Não muito tempo atrás, durante uma conversa  com minh@ amante, soube que haviam deixado escapar um erro, “a present and enduring fat” [uma gordura presente e duradoura], ao invés de “fact” [um fato presente e duradouro].  Sem pensar, respondi alegremente, “uma gordura presente e duradoura – sou eu!”. A resposta deles, queridos leitores, foi júbilo. Neste momento, me fizeram lembrar de que neste planeta existem aqueles que amam cada molécula minha, incluindo aquelas que poderiam ser chamadas de extras.

Eu não sei qual será minha forma final. Bem, minha forma final quando morrer será uma urna de ossos em pó, já que não concordo com enterros. Mas nesse meio tempo? Se eu estou destinada a oscilar na balança alguns quilos a menos, ou outros a mais por mais uma década, ou se vou ficar mais insinuante e as maçãs do rosto vão se tornar mais salientes, ou se vou achar um jeito de ter o dobro do tamanho e ser três vezes mais saudável, desafiando toda a medicina ocidental: hoje, eu me lembro de que sou presente e duradoura. A gordura tem sido a norma para a minha sobrevivência, e estou aqui para dizer a todos: hoje, sou agradecida pra caramba pela minha gordura.

Sei que tenho um corpo instável. Sei que algumas vezes o pêndulo da balança oscila e eu  xingo, aponto toda dobra e toda protuberância da anatomia obesa. Eu sei que vai acontecer de novo.

Mas hoje, eu digo muito obrigada para a barriga redonda que me faz rolar durante os momentos difíceis e nas superações. As coxas grossas que se esfregam uma na outra sobem degrau após degrau após degrau, carregando a bagagem, o excesso de peso e a determinação durante as viagens mais solitárias, as partidas mais difíceis ou as caminhas em direção a alguma outra coisa.

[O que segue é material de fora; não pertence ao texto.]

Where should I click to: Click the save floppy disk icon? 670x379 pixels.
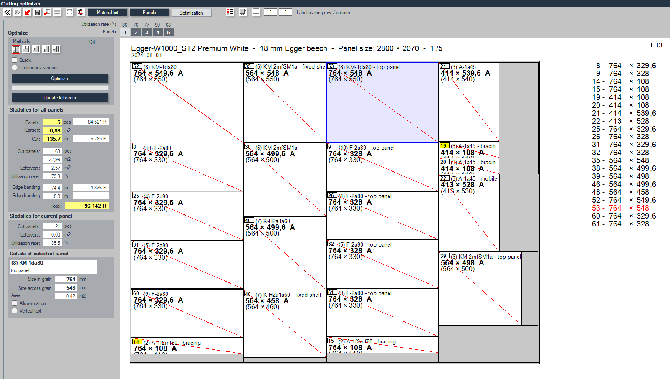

O queixo duplo que treme com a adiposidade, mas que me dá apoio, que está presente na base do meu rosto em tantas fotografias e vídeos onde leio os meus poemas sobre a existência difícil e desconcertante. Os dedos gorduchos que doem quando digitam mas que fazem isso até que a realidade de estar viva se faça sentir como nunca antes, como nunca tão selvagem.

Obrigada, corpo. Pela presença. Pela resistência. Sim, querido corpo redondo, pela gordura.